All lines of the entries with "This" in them must be listed.

(Data for processing begins)

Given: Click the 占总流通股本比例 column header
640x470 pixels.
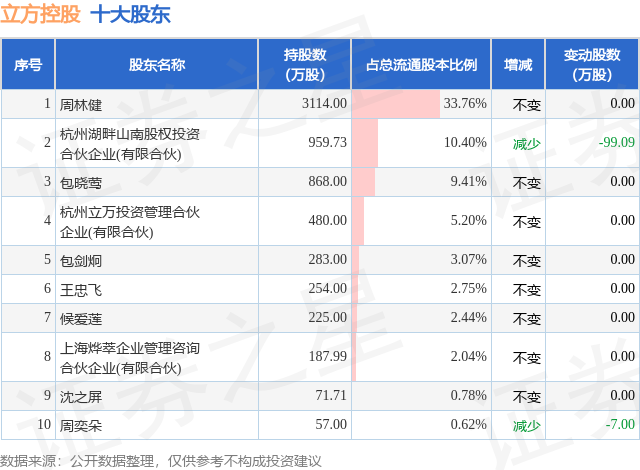Looking at the screenshot, I should click(x=421, y=64).
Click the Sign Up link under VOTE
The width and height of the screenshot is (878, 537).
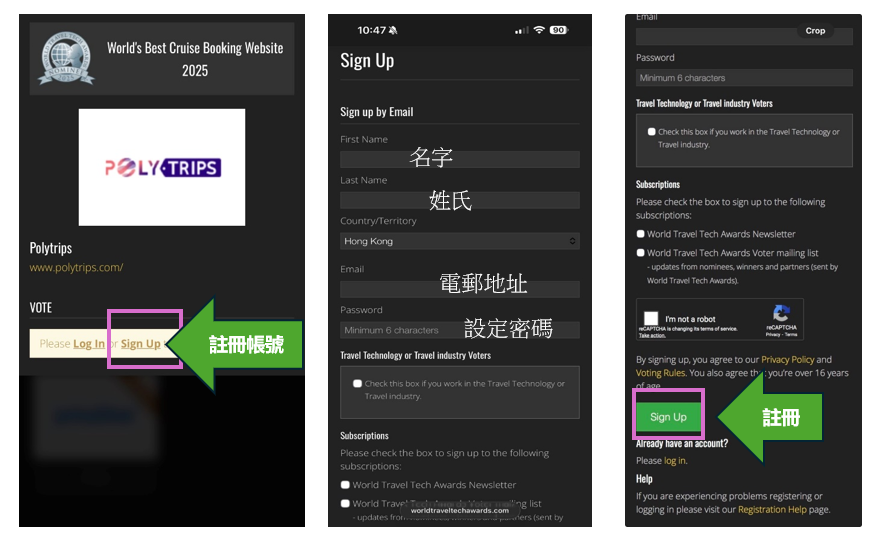pyautogui.click(x=140, y=344)
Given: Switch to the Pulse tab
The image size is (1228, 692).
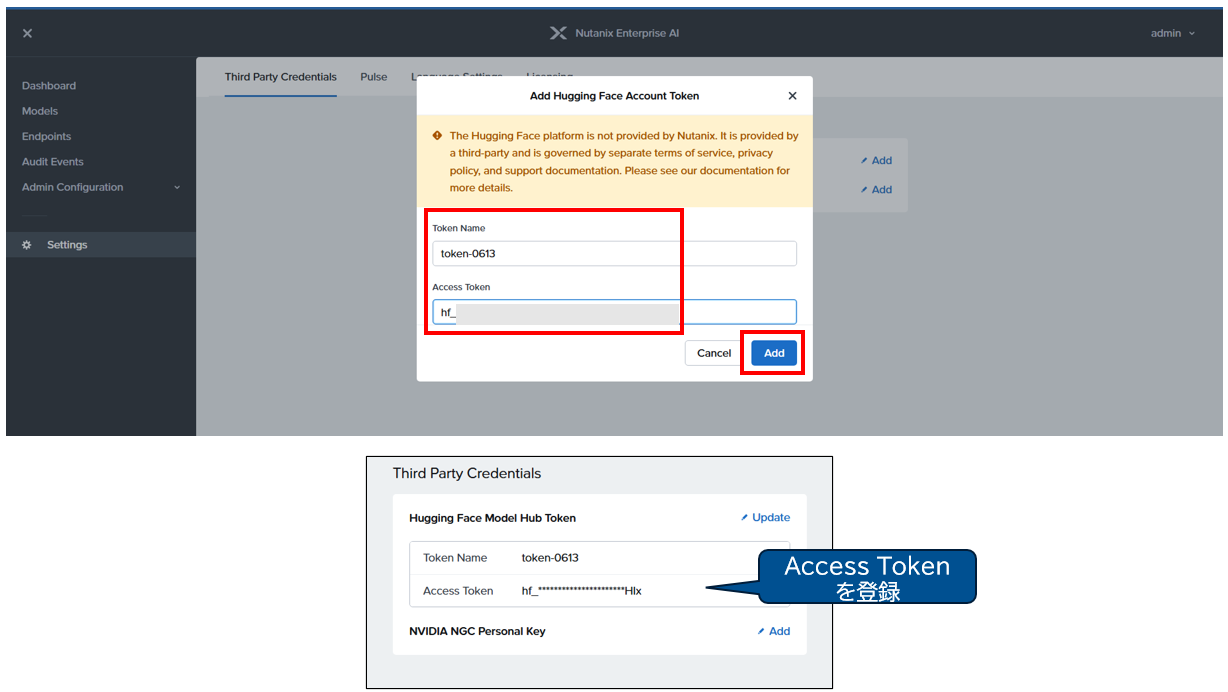Looking at the screenshot, I should coord(373,77).
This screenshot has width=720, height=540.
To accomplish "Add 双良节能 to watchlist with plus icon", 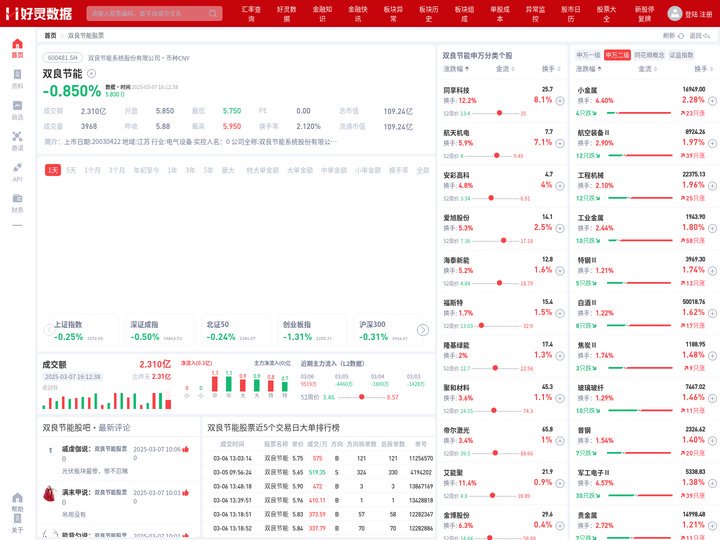I will click(91, 73).
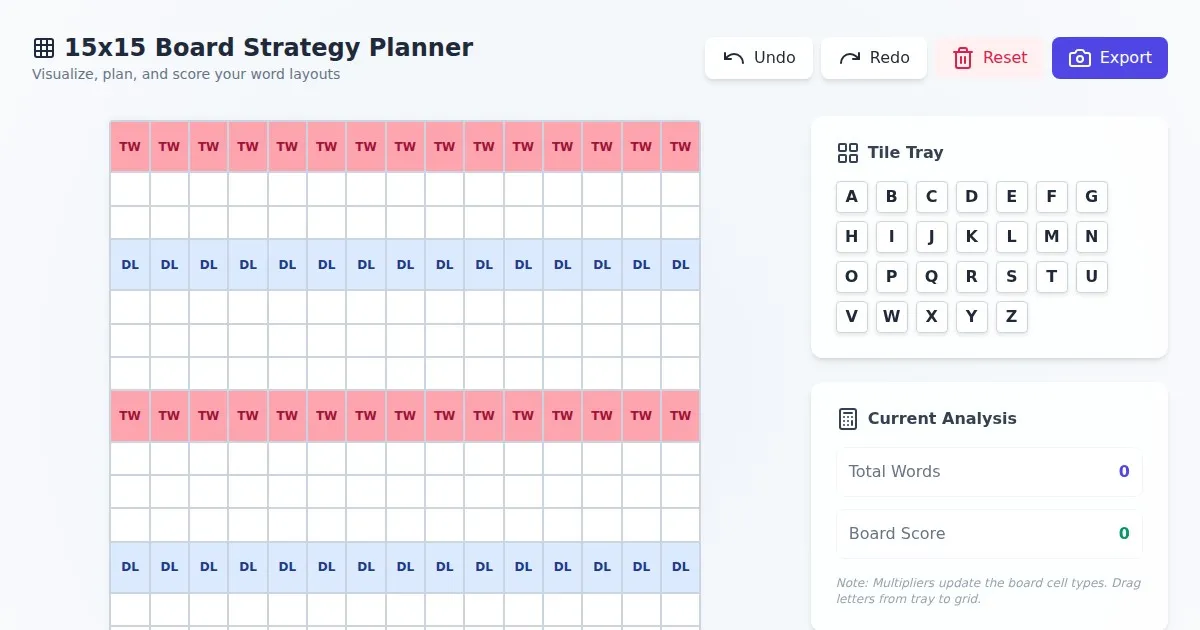Click the top-left TW board cell
The width and height of the screenshot is (1200, 630).
tap(130, 147)
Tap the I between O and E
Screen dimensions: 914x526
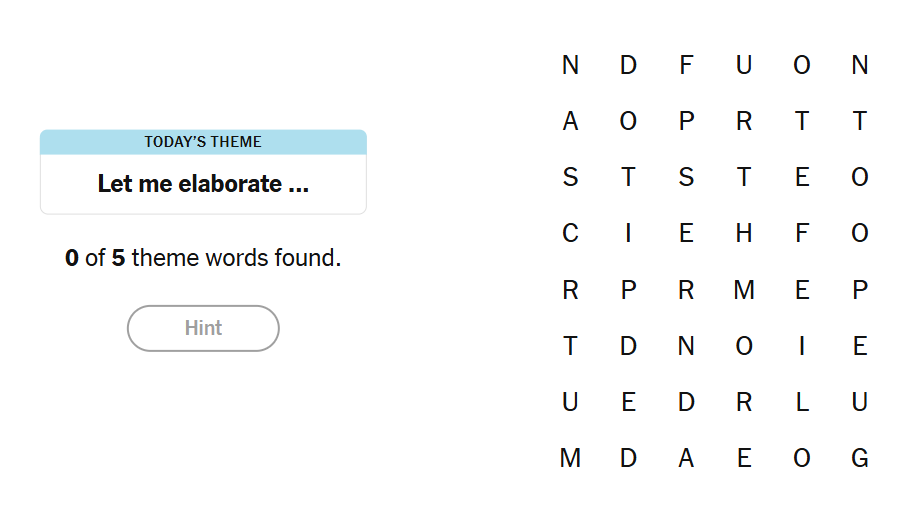(802, 347)
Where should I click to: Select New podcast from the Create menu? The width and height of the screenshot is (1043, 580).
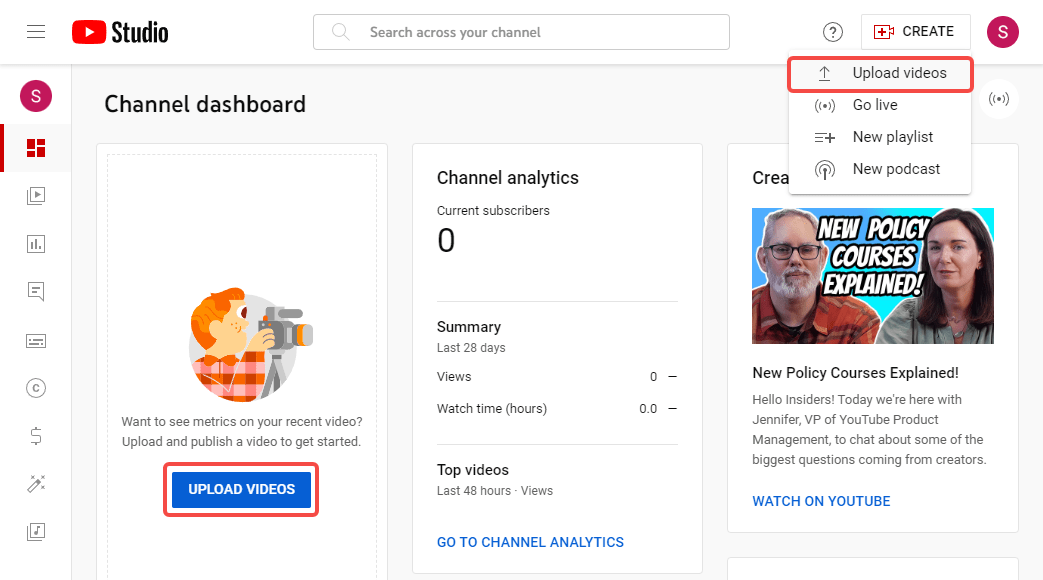896,168
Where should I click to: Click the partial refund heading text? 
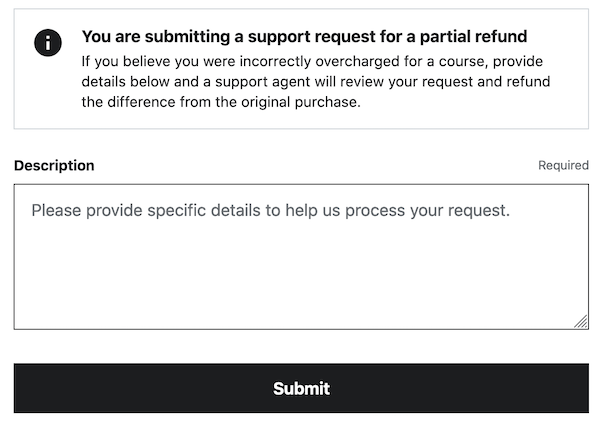tap(304, 37)
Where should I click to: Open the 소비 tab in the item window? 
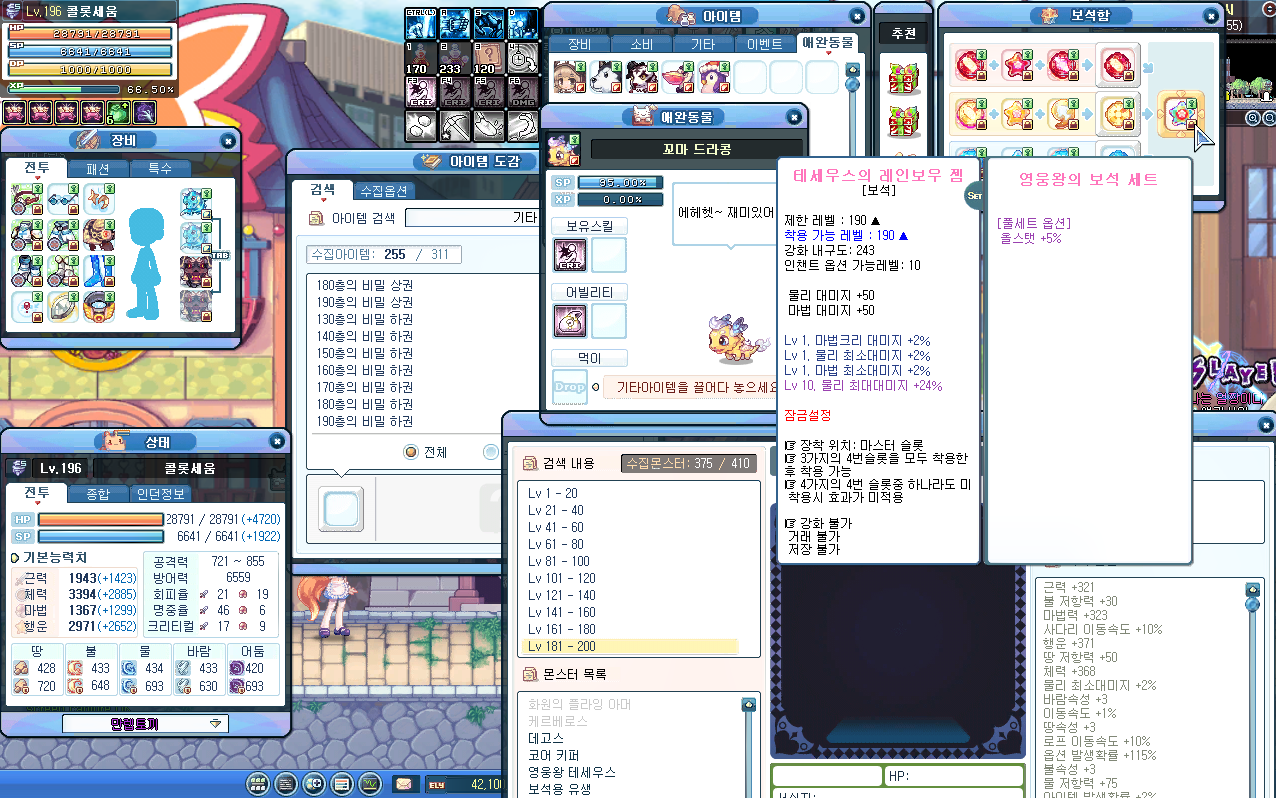click(641, 44)
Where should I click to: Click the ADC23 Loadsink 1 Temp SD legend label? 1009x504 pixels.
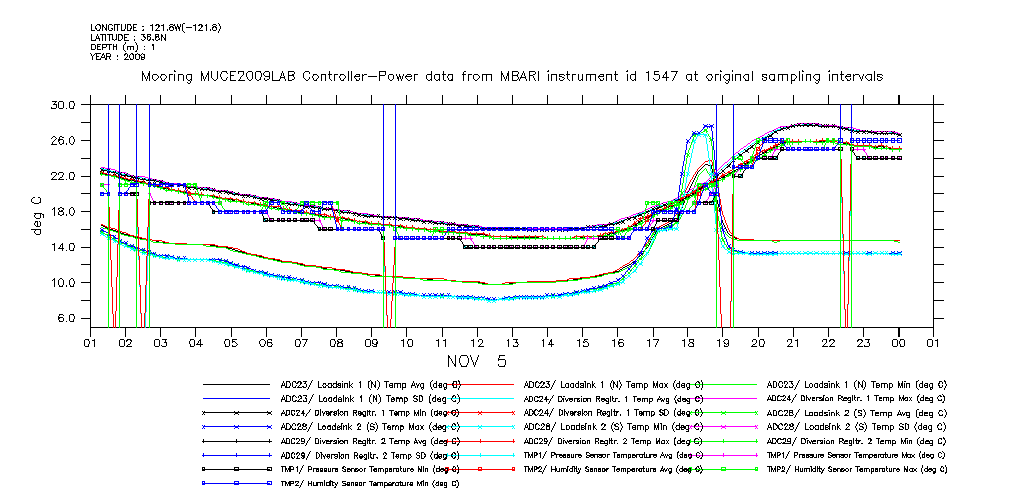(x=369, y=398)
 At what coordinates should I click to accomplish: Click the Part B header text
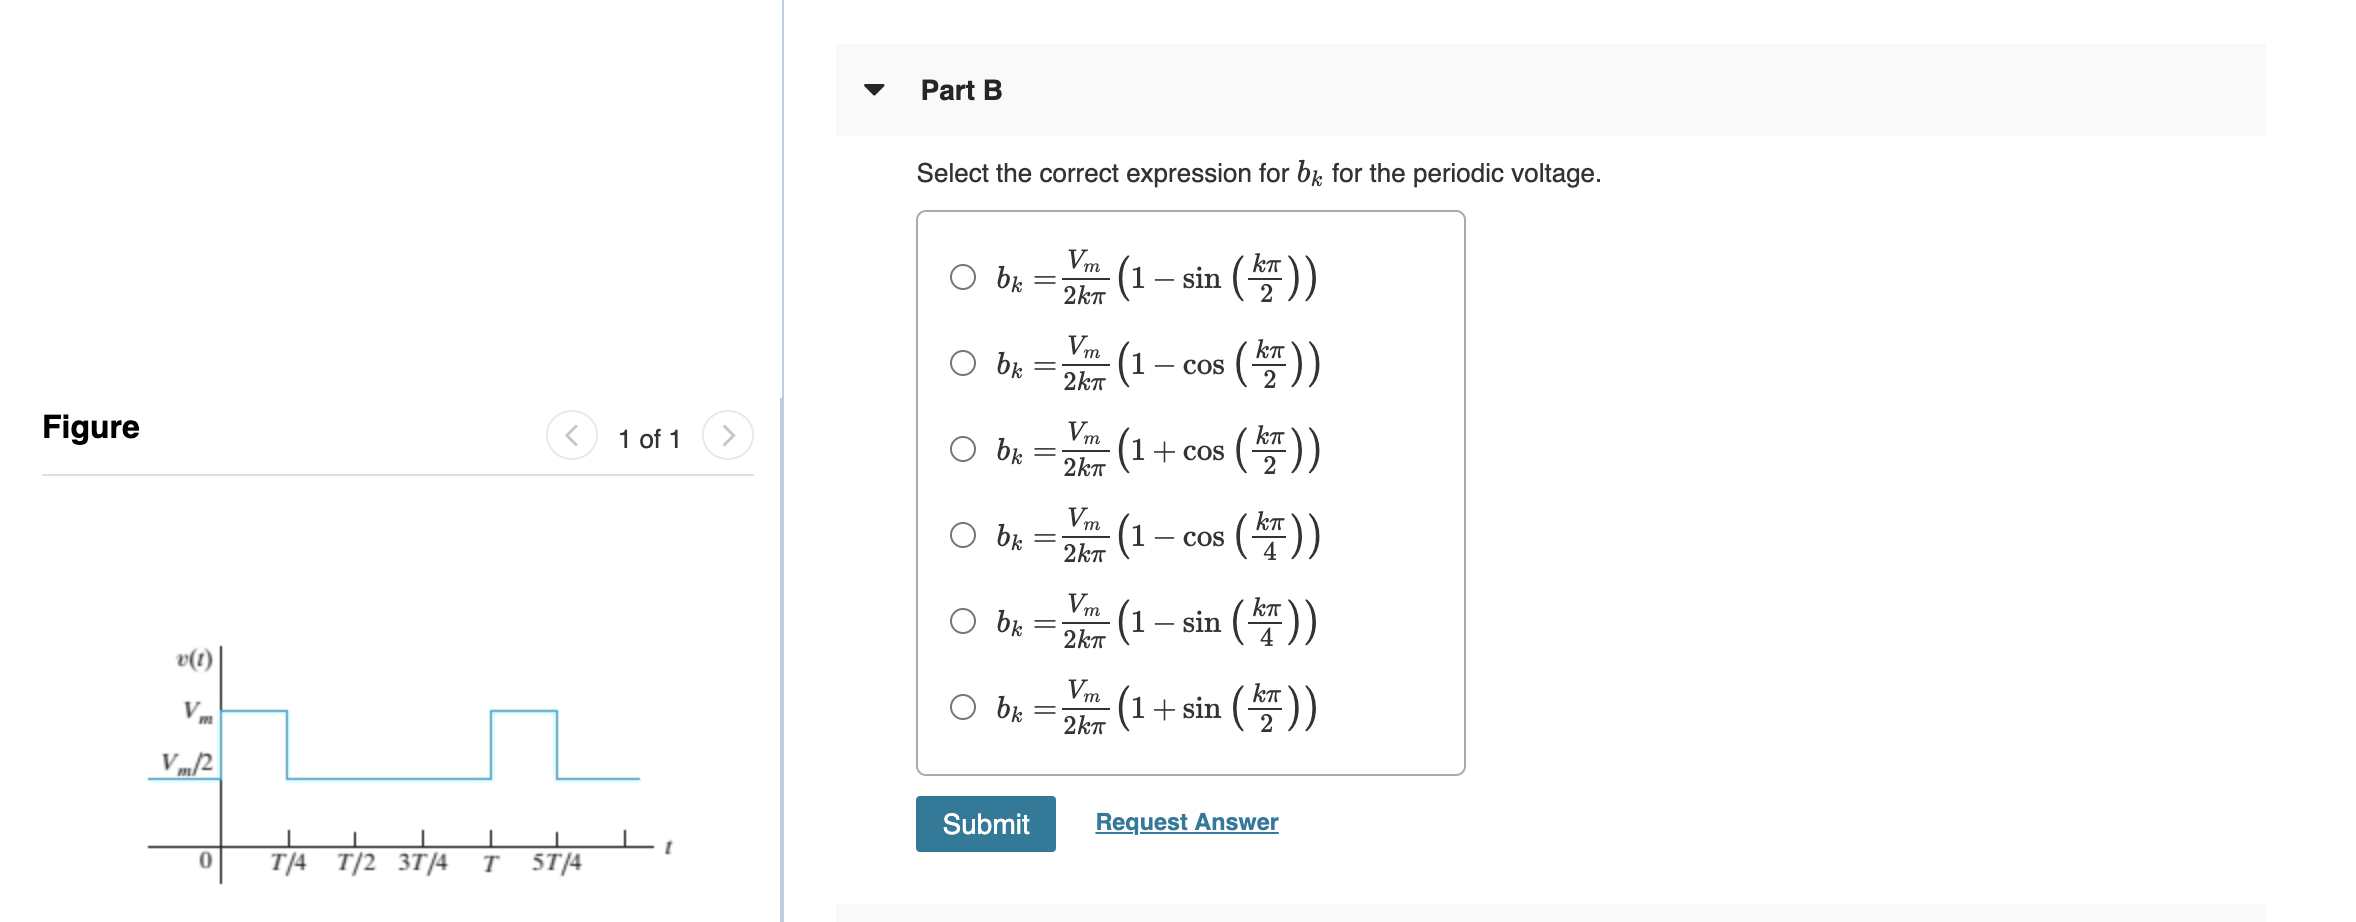[961, 89]
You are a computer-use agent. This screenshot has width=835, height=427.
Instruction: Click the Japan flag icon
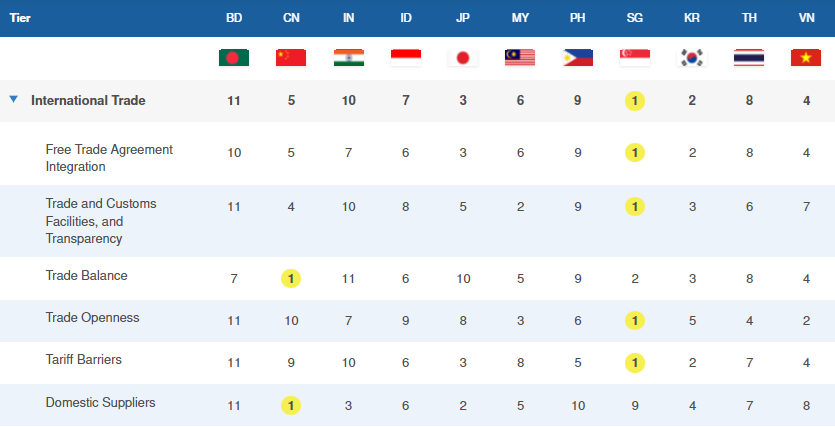pyautogui.click(x=463, y=58)
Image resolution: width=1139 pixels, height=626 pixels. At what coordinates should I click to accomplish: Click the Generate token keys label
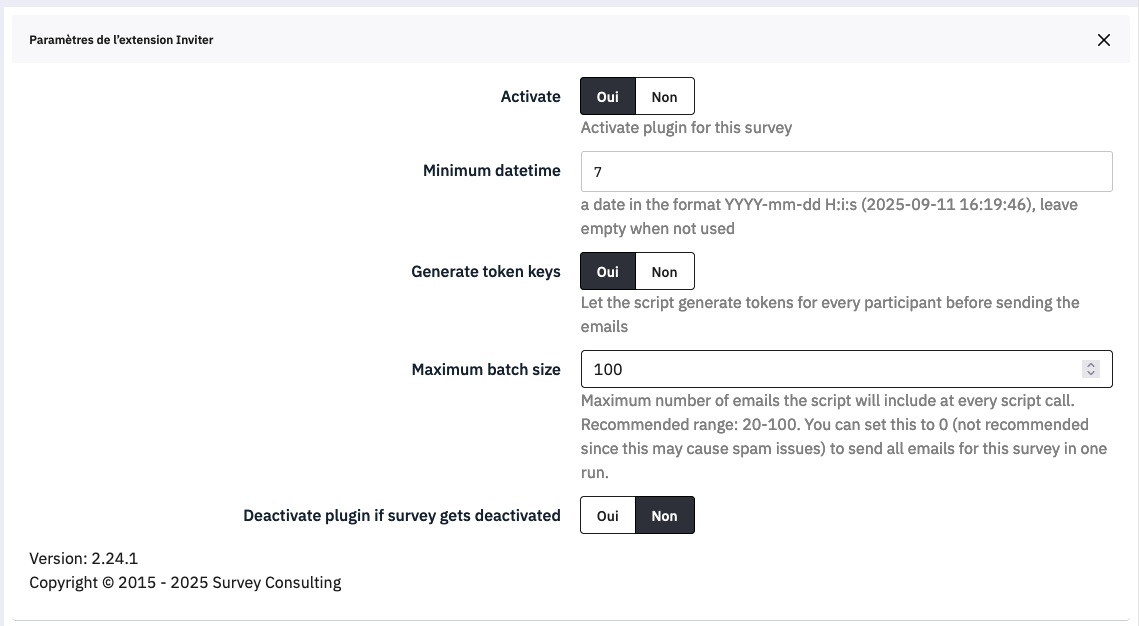[486, 272]
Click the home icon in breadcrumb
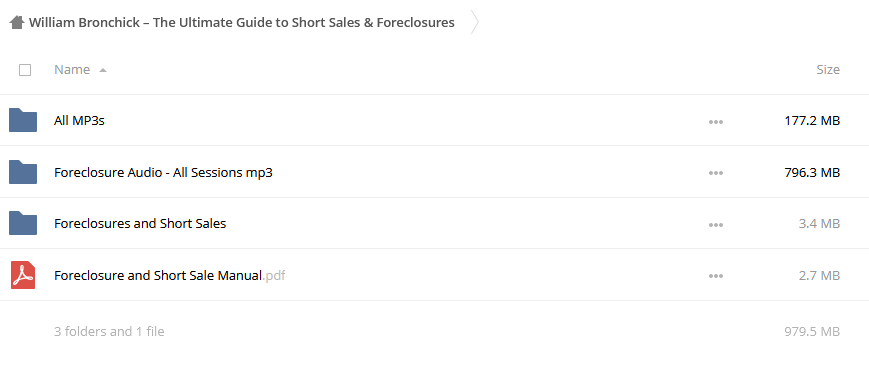869x380 pixels. pyautogui.click(x=17, y=23)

(Data for processing ends)

• Finished exercise:
This screenshot has width=720, height=540.
You are a computer-use agent. This screenshot has width=835, height=427.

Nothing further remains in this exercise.